Only the opening lines of the listing, through the one with "Task: Remove uploaded audio with the X icon", are to be retyped, each exactly as it stands.

----

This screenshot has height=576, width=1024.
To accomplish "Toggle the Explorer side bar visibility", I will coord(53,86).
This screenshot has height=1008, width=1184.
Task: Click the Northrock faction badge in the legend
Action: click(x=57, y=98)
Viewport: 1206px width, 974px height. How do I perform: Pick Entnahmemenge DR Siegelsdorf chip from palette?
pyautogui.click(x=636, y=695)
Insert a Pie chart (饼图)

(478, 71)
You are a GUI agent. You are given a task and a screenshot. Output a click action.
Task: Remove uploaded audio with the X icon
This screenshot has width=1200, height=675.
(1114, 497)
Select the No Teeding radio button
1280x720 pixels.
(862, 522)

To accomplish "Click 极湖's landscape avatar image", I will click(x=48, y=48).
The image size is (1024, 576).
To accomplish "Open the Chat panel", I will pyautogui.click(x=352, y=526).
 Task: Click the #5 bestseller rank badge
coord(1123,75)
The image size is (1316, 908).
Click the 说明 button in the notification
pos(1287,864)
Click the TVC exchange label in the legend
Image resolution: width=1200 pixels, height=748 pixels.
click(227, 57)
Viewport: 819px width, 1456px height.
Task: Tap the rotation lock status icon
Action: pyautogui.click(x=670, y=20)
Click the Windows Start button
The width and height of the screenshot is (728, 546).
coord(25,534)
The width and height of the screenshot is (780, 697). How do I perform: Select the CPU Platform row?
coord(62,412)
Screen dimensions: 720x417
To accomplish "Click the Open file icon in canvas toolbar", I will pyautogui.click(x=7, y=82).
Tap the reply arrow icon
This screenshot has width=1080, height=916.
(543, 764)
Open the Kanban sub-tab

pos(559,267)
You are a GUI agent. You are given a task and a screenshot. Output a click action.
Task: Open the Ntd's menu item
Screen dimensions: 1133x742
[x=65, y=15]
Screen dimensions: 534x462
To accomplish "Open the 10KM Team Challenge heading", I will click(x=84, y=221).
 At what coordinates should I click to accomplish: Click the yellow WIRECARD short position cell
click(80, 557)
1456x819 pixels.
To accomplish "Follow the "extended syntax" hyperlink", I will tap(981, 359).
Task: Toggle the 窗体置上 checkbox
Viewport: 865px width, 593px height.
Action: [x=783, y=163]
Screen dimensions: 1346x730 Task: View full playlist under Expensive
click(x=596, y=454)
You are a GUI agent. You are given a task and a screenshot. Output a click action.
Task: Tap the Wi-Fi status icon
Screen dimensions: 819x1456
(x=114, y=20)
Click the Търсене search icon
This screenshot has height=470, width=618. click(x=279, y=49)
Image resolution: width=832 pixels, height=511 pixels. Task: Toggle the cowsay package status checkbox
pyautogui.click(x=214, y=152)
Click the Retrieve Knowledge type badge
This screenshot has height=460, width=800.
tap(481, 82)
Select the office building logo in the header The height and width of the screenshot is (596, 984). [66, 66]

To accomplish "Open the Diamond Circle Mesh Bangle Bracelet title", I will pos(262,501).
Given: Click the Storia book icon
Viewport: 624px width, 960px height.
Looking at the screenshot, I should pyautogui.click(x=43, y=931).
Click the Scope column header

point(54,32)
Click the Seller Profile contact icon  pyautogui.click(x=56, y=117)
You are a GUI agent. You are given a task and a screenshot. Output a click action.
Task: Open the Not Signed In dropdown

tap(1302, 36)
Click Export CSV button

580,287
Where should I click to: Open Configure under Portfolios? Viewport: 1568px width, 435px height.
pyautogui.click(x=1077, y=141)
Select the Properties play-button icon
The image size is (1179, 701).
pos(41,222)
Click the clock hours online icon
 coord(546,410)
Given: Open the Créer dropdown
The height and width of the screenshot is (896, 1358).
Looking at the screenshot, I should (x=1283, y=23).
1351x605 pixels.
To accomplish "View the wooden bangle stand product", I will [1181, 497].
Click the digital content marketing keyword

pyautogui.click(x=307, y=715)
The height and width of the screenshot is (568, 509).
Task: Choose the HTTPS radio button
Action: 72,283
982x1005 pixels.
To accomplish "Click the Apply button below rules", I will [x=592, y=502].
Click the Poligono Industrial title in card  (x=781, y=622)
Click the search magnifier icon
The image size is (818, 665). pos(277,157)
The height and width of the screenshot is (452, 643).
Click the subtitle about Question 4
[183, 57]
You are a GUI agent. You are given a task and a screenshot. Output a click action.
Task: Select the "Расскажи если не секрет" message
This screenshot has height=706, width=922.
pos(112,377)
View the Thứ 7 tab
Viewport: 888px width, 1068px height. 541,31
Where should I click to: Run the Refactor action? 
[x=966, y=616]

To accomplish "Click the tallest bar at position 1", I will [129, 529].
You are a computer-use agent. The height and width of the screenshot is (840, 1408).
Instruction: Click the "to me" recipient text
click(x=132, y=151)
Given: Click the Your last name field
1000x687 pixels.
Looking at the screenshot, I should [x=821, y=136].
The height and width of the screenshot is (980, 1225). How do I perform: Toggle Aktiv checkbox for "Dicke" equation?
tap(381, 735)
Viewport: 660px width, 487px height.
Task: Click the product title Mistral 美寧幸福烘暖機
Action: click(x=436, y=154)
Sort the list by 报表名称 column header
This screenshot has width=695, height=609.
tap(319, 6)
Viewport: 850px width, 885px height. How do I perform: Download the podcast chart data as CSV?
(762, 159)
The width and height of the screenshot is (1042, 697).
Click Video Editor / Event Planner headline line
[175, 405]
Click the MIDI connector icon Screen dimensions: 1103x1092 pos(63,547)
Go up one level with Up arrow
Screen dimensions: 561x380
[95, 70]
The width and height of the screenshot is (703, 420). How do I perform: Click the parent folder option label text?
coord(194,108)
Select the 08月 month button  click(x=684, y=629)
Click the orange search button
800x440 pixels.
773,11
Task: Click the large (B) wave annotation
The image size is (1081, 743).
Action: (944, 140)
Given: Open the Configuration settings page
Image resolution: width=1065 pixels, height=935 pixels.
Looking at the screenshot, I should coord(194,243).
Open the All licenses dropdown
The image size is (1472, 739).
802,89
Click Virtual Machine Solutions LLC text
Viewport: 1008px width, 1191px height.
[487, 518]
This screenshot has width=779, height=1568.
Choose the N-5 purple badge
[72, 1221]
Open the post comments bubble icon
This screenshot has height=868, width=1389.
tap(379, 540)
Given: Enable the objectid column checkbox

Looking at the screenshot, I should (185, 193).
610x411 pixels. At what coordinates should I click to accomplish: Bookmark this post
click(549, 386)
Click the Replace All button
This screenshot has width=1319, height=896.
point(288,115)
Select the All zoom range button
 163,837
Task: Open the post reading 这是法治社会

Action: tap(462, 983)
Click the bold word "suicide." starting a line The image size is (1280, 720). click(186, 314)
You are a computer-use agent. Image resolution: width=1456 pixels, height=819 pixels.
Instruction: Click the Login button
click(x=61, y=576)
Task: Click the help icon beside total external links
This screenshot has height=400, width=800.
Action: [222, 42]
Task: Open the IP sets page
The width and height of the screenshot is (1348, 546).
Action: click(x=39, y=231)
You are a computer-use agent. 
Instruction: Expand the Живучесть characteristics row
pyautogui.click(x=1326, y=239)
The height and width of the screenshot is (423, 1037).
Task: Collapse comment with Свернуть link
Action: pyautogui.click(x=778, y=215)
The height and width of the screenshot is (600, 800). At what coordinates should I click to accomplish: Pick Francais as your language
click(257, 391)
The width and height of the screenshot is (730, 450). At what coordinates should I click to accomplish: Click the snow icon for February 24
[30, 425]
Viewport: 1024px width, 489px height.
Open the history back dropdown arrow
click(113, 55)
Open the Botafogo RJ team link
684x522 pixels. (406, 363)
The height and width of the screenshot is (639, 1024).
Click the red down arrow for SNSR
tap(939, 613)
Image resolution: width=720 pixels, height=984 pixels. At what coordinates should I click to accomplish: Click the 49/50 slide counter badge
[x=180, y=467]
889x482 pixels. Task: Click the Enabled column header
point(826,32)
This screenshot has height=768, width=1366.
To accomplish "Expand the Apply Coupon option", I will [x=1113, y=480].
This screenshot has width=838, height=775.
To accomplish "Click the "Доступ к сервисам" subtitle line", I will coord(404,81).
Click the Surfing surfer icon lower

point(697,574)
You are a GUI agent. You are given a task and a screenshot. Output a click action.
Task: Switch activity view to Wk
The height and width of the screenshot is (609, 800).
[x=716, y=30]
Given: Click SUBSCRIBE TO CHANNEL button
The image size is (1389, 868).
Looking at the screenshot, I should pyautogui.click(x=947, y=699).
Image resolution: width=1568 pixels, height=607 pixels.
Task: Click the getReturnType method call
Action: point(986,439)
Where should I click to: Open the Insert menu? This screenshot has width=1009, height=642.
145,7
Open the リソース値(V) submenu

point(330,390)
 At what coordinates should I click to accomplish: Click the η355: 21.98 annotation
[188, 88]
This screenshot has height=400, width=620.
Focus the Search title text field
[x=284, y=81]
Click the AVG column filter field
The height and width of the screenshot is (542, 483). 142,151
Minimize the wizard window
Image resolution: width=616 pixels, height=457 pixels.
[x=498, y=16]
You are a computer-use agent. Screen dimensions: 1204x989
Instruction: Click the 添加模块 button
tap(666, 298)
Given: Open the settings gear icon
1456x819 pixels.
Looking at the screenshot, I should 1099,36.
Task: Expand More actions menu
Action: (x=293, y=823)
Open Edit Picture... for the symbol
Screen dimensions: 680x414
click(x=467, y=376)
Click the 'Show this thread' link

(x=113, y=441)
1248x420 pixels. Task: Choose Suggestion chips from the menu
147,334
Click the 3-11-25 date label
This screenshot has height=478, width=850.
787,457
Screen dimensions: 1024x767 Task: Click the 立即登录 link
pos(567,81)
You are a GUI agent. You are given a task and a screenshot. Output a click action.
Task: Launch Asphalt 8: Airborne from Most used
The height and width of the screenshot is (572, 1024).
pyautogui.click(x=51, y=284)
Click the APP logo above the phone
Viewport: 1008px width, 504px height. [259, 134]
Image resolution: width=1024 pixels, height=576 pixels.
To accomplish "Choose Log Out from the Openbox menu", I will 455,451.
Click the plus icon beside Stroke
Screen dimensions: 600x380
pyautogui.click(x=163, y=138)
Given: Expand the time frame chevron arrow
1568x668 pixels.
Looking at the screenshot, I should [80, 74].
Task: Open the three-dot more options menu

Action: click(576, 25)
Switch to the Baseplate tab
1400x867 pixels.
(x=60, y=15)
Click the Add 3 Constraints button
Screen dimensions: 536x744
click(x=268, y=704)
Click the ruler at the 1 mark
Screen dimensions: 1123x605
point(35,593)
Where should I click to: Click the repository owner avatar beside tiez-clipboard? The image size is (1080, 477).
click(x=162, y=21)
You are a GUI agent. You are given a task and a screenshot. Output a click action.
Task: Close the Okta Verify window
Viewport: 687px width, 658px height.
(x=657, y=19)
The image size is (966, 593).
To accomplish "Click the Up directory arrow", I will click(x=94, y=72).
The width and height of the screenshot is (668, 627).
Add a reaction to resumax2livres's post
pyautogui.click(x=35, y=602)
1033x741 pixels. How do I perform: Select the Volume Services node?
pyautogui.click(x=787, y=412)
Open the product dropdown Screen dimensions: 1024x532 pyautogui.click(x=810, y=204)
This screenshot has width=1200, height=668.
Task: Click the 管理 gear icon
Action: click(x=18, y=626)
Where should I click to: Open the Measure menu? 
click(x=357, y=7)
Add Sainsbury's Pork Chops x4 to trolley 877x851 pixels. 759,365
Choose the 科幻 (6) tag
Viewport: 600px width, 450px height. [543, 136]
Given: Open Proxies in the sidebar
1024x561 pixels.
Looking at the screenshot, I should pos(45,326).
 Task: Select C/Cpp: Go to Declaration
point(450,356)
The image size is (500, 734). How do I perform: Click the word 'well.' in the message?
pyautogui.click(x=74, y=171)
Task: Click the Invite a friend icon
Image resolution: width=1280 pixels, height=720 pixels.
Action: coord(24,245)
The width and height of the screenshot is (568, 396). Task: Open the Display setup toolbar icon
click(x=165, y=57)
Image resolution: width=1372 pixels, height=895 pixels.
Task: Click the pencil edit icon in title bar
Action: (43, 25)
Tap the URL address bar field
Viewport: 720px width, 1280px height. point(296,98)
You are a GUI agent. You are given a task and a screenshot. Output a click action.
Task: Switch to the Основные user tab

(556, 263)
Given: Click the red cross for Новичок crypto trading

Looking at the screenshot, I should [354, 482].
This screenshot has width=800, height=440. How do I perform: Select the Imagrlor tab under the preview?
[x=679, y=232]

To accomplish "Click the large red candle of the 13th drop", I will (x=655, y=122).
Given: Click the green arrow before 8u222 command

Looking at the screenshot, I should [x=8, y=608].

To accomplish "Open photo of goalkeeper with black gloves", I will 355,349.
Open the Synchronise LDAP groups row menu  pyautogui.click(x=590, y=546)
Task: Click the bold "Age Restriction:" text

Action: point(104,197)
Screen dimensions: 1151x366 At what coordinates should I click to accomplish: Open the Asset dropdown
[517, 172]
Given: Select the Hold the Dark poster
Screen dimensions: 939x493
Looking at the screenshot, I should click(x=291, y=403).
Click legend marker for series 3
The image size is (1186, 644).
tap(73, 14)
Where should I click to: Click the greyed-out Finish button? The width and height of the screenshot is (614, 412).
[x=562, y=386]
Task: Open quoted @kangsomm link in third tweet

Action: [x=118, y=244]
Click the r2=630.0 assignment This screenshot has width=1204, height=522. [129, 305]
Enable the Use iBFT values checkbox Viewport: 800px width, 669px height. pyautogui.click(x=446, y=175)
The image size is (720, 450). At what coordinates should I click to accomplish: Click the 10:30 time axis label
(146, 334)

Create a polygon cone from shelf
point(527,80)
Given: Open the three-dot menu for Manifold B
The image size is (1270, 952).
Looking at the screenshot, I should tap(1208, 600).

----

▸ Written response
This screenshot has height=576, width=1024.
To accomplish "Toggle the Explorer side bar visibility", I will coord(53,86).
This screenshot has height=1008, width=1184.
Task: Click the Northrock faction badge in the legend
Action: click(x=57, y=98)
Viewport: 1206px width, 974px height. How do I perform: Pick Entnahmemenge DR Siegelsdorf chip from palette?
pyautogui.click(x=636, y=695)
Insert a Pie chart (饼图)

(478, 71)
You are a GUI agent. You are given a task and a screenshot. Output a click action.
Task: Remove uploaded audio with the X icon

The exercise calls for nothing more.